CHOOSE YOUR RC PASSAGE: This is the most important point in the verbal section. Don’t attempt every RC passage. Verbal section is like any other section- you need to select questions that you are going to answer. Remember that it takes 10 minutes on average to answer an RC passage completely. Attempting a tough RC passage consumes more time than you take for an average RC passage, makes you unsure of your answers, leaves you unsettled and nervous about the paper. It even tires you out mentally and increases the panic situation. The best strategy is to give a brief glance to each RC passage, and then select the ones you are going to attempt. Make a firm resolve that you will NOT look at the passages that you have excluded. How do you select a passage? I have only one criterion- I select passages that are easier to read. Different people will find different passages easier to read depending on their backgrounds.

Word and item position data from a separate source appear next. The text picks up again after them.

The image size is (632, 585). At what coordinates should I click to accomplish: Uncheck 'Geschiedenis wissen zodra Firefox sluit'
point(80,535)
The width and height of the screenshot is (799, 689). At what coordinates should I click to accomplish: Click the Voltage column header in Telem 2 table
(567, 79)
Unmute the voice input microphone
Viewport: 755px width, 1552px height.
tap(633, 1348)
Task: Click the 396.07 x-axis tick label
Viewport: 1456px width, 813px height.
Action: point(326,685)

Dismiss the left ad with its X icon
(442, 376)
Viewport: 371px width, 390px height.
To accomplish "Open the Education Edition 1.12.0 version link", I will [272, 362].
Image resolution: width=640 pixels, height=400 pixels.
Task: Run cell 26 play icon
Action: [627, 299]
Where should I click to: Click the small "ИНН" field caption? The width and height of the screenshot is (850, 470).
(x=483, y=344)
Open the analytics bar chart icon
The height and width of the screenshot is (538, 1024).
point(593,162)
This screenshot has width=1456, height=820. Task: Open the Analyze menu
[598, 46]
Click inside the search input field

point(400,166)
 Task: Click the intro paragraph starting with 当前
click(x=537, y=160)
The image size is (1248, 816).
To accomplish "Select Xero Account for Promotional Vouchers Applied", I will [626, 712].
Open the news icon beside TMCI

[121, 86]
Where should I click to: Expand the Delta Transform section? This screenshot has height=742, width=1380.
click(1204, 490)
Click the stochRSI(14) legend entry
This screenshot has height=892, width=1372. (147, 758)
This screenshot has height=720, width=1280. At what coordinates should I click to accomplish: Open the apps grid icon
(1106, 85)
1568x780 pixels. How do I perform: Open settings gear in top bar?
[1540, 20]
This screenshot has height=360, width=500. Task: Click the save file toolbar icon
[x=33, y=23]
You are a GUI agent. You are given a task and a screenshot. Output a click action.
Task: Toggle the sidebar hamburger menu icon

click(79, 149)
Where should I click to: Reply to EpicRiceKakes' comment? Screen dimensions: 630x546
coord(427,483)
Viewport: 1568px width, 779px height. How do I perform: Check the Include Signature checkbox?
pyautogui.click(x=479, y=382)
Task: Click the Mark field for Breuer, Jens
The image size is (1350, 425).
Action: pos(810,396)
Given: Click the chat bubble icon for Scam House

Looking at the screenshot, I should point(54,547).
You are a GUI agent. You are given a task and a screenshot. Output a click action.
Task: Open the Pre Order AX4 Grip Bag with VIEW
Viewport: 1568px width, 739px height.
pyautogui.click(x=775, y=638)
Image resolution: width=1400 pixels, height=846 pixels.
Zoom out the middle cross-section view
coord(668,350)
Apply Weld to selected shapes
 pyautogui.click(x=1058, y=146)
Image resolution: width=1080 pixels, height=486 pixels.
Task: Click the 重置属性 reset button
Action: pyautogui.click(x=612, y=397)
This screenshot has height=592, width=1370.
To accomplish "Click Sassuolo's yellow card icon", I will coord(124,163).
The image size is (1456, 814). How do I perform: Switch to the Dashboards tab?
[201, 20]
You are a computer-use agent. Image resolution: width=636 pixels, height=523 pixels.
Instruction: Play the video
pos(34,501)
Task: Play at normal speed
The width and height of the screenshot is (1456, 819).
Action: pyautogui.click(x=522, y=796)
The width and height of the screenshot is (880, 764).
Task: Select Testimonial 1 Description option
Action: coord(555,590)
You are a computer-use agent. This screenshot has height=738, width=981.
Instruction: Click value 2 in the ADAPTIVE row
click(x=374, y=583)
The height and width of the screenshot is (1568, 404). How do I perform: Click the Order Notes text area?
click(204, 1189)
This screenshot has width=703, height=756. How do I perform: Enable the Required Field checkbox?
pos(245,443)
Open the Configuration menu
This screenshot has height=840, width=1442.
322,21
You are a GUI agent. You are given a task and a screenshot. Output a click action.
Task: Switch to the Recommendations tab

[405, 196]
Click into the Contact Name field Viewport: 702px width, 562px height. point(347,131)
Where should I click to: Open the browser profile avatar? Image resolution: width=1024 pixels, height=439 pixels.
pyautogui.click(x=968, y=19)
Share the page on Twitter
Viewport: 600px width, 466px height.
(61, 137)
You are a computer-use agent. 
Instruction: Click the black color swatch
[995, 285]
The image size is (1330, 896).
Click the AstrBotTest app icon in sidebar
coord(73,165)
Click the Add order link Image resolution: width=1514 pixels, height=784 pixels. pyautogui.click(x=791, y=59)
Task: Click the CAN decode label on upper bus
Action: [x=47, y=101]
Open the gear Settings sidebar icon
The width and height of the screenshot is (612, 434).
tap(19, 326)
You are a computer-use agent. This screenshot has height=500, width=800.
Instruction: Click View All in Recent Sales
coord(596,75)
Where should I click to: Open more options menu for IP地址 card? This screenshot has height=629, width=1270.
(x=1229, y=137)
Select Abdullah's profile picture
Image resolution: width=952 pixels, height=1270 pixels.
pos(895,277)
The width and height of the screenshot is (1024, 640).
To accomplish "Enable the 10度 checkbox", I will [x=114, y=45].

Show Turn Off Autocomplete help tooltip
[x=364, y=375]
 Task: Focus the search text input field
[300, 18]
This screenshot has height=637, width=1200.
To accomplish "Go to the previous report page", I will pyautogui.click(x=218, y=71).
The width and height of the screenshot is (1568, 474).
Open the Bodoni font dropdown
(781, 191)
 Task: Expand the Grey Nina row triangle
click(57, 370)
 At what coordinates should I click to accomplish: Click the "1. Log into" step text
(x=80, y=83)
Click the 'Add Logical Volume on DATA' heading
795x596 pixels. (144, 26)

In CAT 2006, had you attempted only one RC passage and ignored the two others completely, you would have 15 questions at your disposal and you would have 50 minutes to solve them. You would have had more time to think in every question and it would have increased your accuracy remarkably. Even a 75% percent accuracy in these 15 questions would have fetched you the cut offs.
Which also does not mean that you have to leave some RCs necessarily. In CAT 2008, I found the RCs the most easy. I attempted all of them and achieved my cutoffs in the verbal section easily. So modify my advice a little- Choose your questions.·
START SLOOOWWWLYYY: Most students start with an RC passage with a timer in their heads. Therefore, they try to hit the ground running. They want to finish the first paragraph as soon as they can, then move on to the second paragraph and finish it quickly… and so on. In the process, they lose track of the main idea of the passage, tone of the author, the structure of the passage etc. By the time they reach halfway through the passage, they lose track of the argument and get confused. These students do not understand that the most important part of a passage is the first paragraph. The first paragraph introduces the topic and the main idea of the passage, and very often states the author’s position on it. Start with the first paragraph SLOWLY! Do not move on to the second paragraph until you have understood the first one completely.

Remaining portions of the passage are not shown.